I have been playing with REW for a while, and have been less than impressed with my graphs as a result of the auto EQ feature on my AVR635. I did a firmware upgrade today through the RS232 port and now I have a sweet balanced machine as the following graphs should show.

Apart from that obvious bonus, I have also experimented with a question that dogged me for a while, which is whether to run speakers as full range or cross them over at 80hz. I am not one to base my answer on reviews and speculation of others as everyone's system is different, but I wanted to see a basic rule of thumb for an average midsized theater room, so I have gone ahead and done some tests to show the difference, and it will be plain to see that the 80 Hz low pass crossover is by far the best setup when dealing with acoustics in my room.

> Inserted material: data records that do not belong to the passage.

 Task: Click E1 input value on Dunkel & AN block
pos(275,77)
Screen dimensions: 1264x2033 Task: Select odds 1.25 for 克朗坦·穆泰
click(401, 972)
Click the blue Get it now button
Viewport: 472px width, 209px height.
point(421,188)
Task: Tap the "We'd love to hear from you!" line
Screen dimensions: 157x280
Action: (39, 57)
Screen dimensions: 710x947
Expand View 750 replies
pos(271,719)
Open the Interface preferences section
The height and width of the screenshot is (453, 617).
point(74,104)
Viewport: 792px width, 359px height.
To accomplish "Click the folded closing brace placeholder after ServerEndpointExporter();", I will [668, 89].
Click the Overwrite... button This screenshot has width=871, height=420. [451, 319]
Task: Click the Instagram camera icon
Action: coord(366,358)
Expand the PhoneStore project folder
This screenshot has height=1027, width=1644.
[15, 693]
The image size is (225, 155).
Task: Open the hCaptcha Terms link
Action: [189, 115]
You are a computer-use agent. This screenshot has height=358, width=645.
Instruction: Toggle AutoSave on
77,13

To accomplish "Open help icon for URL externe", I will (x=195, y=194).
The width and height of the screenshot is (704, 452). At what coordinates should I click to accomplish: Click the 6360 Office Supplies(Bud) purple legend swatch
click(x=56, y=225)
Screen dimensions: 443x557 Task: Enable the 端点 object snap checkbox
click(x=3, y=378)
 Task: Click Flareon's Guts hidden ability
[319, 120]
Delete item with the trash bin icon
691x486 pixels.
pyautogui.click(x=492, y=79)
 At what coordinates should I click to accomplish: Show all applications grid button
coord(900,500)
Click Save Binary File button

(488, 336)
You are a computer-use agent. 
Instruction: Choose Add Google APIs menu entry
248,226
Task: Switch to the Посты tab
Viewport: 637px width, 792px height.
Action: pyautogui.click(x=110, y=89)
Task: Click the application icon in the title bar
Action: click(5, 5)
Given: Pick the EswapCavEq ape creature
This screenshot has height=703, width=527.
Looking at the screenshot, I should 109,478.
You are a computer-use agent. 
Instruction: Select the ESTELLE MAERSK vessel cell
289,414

I hope this is of some help to others, like me who were looking for some data proof of how to EQ the Harman, or whether to use crossovers.

Receiver: HK AVR635
Speakers: Athena AS-B2's
Subwoofer: Velodyne DLS-5000R (EQ set to Jazz)
SPL meter: RS 33-2055
EQ: Harman's EZset/EQ on Auto at -35db for setup
REW no smoothing except first graph.

Results from a vanilla automated EZset/EQ (speakers determined to be Large)

Subwoofer smoothed to 1/3









Left Speaker full range no smoothing









Right Speaker full range no smoothing









The result of these waves together in the room











Now I went into the manual settings and set the crossovers on the speakers to 80Hz and you can see the result.

Subwoofer 









Left Speaker 80Hz crossover









Right Speaker 80 Hz crossover









The end result of the response in the room










As far as I can tell it looks like the crossovers did the trick, and kept alot of waves from canceling out, just as many of the helpful people here on the boards have pointed out. It is nice though to see the result for myself, and wanted to share this find with everyone who is interested in this sort of thing. My bass may be a bit low yet, but thankfully the sub has a movie setting that ups the bass a bit for movies. Sounds great with music though.


----------



## thewire (Jun 28, 2007)

A full range speaker is a humongous speaker with lots of large sized woofers that is flat to about 20Hz.  Since you have a sub-woofer and you are testing how they are set to large, use bass limited similar like this. Set the target to 30Hz or 40Hz in the settings to see how it tracks your response. I think this to be correct but I could be wrong. 



















Sorry for the non standard graphs. Not perfect I know.


----------